§ Exercise directions: Transcribe the lines of the records starting with the one that has "Com. drancourt sarl (72, 407)" in it and ending with the last, and transcribe nothing else.

___ Dataset records ___

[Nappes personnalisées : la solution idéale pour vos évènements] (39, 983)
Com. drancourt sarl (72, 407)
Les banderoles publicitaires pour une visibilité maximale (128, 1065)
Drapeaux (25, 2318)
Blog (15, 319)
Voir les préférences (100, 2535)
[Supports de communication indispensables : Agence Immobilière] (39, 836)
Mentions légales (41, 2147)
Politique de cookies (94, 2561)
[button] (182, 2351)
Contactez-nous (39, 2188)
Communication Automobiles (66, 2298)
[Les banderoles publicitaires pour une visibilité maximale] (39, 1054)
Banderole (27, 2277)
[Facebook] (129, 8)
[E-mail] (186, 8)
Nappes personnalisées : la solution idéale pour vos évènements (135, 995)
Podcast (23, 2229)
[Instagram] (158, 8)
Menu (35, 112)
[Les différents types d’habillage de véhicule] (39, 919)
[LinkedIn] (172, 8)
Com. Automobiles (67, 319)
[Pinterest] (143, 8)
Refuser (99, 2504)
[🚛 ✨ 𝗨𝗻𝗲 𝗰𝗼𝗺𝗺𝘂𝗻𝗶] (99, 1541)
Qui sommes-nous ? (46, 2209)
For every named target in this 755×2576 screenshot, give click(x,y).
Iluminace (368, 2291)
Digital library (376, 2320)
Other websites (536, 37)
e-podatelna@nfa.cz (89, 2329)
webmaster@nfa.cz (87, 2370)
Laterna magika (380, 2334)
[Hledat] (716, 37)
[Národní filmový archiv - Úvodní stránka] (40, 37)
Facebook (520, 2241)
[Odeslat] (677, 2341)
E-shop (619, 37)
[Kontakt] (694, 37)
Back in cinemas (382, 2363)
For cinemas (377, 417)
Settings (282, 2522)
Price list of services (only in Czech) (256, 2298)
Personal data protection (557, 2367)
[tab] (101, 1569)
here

___

§ Response below:
Com. drancourt sarl (72, 407)
Les banderoles publicitaires pour une visibilité maximale (128, 1065)
Drapeaux (25, 2318)
Blog (15, 319)
Voir les préférences (100, 2535)
[Supports de communication indispensables : Agence Immobilière] (39, 836)
Mentions légales (41, 2147)
Politique de cookies (94, 2561)
[button] (182, 2351)
Contactez-nous (39, 2188)
Communication Automobiles (66, 2298)
[Les banderoles publicitaires pour une visibilité maximale] (39, 1054)
Banderole (27, 2277)
[Facebook] (129, 8)
[E-mail] (186, 8)
Nappes personnalisées : la solution idéale pour vos évènements (135, 995)
Podcast (23, 2229)
[Instagram] (158, 8)
Menu (35, 112)
[Les différents types d’habillage de véhicule] (39, 919)
[LinkedIn] (172, 8)
Com. Automobiles (67, 319)
[Pinterest] (143, 8)
Refuser (99, 2504)
[🚛 ✨ 𝗨𝗻𝗲 𝗰𝗼𝗺𝗺𝘂𝗻𝗶] (99, 1541)
Qui sommes-nous ? (46, 2209)
For every named target in this 755×2576 screenshot, give click(x,y).
Iluminace (368, 2291)
Digital library (376, 2320)
Other websites (536, 37)
e-podatelna@nfa.cz (89, 2329)
webmaster@nfa.cz (87, 2370)
Laterna magika (380, 2334)
[Hledat] (716, 37)
[Národní filmový archiv - Úvodní stránka] (40, 37)
Facebook (520, 2241)
[Odeslat] (677, 2341)
E-shop (619, 37)
[Kontakt] (694, 37)
Back in cinemas (382, 2363)
For cinemas (377, 417)
Settings (282, 2522)
Price list of services (only in Czech) (256, 2298)
Personal data protection (557, 2367)
[tab] (101, 1569)
here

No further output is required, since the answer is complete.